16 de julho de 2022

Luta de classes no Equador

A história recente do Equador sugere que as classes dominantes, antes dispersas e em permanente conflito, conseguiram se articular em um novo bloco de poder. A possibilidade de acabar com as políticas neoliberais de Lasso depende de que os setores populares conseguirem construir um bloco unificado capaz de se opor a ele.

David Chávez

Jacobin


Algumas imagens podem bem resumir a natureza do conflito social vivido durante a Greve Nacional convocada pela Confederação de Nacionalidades Indígenas do Equador (CONAIE) e outras organizações sociais.

Uma delas é a do vice-presidente Alfredo Borrero, personagem totalmente ausente do governo, entregando pacotes de alimentos doados pelo grupo empresarial Eljuri —um dos mais poderosos do país— a um grupo de soldados que guardavam o Palácio do Governo. Do outro lado do conflito, a imagem recorrente nas ruas tomada pela insurreição popular era a de pessoas de setores populares dividindo comida ou água com os manifestantes em meio ao protesto. Cada classe social apoiando o seu lado. Não é sempre que a luta de classes pode ser representada graficamente com tanta clareza.

O movimento indígena propôs uma plataforma de dez pontos, incluindo redução dos preços dos combustíveis, alívio da dívida no setor financeiro, controle das atividades extrativistas em territórios indígenas e áreas sensíveis, direitos trabalhistas, direitos coletivos, melhoria das condições de saúde e educação, medidas contra a crise de segurança no país, controle de preços, entre outros. Em suma, um conjunto de medidas totalmente contrárias ao programa neoliberal aplicado pelo Governo de Guillermo Lasso.

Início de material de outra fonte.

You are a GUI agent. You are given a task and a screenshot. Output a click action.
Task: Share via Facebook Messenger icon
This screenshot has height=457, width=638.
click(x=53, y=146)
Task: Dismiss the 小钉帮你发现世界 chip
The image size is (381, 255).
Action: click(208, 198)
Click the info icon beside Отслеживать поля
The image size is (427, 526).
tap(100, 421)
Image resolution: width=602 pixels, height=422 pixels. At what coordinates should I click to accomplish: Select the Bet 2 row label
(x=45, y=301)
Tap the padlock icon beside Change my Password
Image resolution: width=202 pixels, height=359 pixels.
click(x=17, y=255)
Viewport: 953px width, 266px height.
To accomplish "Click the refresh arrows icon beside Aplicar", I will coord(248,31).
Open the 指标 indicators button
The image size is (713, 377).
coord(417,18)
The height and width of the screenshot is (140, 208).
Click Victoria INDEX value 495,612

A Greve Nacional durou dezoito dias, envolveu uma enorme mobilização de organizações indígenas, foi acompanhada por uma revolta nos bairros populares de Quito e por diferentes grupos em todo o país que promoveram marchas e bloqueios de estradas em pelo menos quatorze das vinte e quatro províncias do país.

As consequências em termos de direitos humanos foram dramáticas. De acordo com a Aliança para os Direitos Humanos, até 29 de junho havia seis mortes (cinco manifestantes e um soldado), 335 pessoas feridas e 155 detidos. Uma exibição incomum de violência estatal na história do país, apenas comparável à da Greve Nacional de outubro de 2019.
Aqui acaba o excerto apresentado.